**DATA PROVIDED**
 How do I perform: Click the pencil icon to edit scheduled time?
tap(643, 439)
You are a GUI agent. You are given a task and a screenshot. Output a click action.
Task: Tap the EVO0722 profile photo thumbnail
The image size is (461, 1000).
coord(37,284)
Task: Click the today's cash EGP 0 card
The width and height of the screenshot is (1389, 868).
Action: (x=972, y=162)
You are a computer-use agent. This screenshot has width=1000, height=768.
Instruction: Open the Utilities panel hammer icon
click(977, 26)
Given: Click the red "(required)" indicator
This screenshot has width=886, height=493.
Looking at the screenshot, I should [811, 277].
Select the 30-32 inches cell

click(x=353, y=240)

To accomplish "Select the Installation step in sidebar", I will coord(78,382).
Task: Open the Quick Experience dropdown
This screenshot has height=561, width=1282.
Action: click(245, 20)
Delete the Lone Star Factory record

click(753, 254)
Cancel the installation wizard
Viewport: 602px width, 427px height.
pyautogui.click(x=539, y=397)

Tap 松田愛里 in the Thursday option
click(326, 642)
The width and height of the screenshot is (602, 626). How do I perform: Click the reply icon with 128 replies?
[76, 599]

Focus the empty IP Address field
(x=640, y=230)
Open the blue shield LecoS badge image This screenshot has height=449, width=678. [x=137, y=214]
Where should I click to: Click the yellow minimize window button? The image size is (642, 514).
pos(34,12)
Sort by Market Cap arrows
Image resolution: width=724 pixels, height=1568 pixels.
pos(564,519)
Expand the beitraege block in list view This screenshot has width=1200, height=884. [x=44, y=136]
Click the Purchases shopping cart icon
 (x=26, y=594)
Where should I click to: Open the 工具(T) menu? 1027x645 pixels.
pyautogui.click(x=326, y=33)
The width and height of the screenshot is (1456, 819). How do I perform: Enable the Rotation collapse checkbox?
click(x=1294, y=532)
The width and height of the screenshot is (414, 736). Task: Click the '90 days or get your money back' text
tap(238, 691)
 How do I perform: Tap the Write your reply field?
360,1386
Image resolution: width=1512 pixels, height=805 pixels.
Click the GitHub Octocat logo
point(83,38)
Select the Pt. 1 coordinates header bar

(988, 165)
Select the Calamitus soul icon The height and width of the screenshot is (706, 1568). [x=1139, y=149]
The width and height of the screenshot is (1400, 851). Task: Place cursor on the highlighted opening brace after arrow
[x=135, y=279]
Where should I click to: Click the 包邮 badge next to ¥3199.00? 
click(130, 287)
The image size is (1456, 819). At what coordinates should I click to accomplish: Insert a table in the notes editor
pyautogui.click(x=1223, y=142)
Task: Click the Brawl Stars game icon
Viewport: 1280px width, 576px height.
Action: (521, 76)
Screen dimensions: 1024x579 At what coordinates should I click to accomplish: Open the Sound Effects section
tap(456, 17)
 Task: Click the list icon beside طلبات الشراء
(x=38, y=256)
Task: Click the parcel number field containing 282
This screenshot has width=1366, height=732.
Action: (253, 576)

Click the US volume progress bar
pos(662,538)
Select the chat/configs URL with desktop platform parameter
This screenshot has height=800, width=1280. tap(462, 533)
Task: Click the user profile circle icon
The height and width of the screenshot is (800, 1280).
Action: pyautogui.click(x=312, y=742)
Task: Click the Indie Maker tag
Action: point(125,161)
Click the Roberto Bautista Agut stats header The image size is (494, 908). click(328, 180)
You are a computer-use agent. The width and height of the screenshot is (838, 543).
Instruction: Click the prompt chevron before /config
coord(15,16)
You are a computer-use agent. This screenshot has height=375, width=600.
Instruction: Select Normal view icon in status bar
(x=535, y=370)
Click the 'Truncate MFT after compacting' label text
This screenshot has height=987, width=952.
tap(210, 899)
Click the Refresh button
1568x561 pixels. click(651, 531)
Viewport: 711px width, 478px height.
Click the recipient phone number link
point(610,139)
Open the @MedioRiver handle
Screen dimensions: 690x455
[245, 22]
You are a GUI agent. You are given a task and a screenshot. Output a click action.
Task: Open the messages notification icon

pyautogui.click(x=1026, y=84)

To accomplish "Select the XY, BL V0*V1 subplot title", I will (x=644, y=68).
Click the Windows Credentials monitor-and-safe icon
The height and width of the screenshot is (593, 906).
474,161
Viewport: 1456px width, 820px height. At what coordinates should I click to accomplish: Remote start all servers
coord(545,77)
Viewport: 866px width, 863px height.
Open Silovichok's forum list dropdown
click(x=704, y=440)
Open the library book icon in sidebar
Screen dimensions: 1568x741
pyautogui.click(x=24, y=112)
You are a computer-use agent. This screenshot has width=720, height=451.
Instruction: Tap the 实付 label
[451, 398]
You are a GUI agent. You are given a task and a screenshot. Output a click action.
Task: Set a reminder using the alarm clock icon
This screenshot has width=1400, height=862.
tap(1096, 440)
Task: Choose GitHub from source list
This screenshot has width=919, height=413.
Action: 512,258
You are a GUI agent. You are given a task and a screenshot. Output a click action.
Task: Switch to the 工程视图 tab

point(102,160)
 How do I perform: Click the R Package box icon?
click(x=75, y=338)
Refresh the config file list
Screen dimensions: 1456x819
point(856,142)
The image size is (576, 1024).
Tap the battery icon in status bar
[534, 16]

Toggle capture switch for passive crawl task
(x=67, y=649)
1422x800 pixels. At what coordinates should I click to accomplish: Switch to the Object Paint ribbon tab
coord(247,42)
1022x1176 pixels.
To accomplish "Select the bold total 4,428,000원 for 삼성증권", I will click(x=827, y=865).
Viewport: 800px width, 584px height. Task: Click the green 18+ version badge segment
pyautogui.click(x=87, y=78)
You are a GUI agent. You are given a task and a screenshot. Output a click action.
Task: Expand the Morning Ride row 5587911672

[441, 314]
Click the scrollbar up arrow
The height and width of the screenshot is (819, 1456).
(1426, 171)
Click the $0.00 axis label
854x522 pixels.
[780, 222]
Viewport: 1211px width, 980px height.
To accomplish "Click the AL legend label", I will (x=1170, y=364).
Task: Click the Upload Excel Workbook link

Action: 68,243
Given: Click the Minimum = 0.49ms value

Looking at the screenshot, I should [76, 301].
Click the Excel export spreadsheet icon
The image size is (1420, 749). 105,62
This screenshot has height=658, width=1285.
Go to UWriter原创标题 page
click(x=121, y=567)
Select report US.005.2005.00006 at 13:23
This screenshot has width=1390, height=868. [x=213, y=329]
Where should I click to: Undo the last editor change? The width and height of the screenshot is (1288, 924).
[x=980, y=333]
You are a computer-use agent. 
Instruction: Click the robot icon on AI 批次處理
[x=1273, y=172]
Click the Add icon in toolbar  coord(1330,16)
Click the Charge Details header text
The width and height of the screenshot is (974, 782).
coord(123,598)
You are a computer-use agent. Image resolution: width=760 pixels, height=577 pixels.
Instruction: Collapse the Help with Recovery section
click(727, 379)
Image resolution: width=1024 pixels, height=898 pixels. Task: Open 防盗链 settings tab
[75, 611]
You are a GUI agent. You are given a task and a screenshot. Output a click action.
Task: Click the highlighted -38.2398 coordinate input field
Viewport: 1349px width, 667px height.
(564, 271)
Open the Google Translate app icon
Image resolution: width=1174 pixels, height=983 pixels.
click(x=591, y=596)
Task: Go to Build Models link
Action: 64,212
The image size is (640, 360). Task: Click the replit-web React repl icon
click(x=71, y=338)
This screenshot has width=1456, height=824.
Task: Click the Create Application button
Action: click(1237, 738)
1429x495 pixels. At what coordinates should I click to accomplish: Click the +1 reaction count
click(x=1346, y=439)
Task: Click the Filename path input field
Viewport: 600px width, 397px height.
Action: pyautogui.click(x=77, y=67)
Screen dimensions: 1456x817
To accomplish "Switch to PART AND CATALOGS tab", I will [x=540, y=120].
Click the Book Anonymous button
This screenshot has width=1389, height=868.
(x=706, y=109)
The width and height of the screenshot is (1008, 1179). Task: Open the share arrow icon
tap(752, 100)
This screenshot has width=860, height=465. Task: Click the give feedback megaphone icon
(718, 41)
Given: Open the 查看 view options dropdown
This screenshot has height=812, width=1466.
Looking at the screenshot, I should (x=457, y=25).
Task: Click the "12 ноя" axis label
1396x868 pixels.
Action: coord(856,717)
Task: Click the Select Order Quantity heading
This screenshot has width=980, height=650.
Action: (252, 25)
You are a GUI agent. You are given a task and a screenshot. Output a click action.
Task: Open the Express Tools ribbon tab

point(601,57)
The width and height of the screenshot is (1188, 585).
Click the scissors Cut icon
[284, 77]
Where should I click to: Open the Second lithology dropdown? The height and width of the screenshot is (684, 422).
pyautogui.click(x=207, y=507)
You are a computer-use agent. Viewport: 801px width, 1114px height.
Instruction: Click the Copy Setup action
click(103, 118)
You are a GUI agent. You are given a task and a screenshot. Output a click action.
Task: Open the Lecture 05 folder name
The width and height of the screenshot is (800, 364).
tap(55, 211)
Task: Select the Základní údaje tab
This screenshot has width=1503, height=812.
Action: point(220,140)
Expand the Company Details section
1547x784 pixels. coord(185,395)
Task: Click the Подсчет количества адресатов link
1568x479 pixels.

**TASK TO COMPLETE**
Rewrite the lines from the one with "Select the 30-32 inches cell" up to and including the one with "pyautogui.click(x=326, y=33)", putting "capture" wherever "screenshot" appears and changing nothing else.

**SOLUTION**
Select the 30-32 inches cell

click(x=353, y=240)

To accomplish "Select the Installation step in sidebar", I will coord(78,382).
Task: Open the Quick Experience dropdown
This capture has height=561, width=1282.
Action: click(245, 20)
Delete the Lone Star Factory record

click(753, 254)
Cancel the installation wizard
Viewport: 602px width, 427px height.
pyautogui.click(x=539, y=397)

Tap 松田愛里 in the Thursday option
click(326, 642)
The width and height of the capture is (602, 626). How do I perform: Click the reply icon with 128 replies?
[76, 599]

Focus the empty IP Address field
(x=640, y=230)
Open the blue shield LecoS badge image This capture has height=449, width=678. [x=137, y=214]
Where should I click to: Click the yellow minimize window button? The image size is (642, 514).
pos(34,12)
Sort by Market Cap arrows
Image resolution: width=724 pixels, height=1568 pixels.
pos(564,519)
Expand the beitraege block in list view This capture has width=1200, height=884. [x=44, y=136]
Click the Purchases shopping cart icon
 (x=26, y=594)
Where should I click to: Open the 工具(T) menu? 1027x645 pixels.
pyautogui.click(x=326, y=33)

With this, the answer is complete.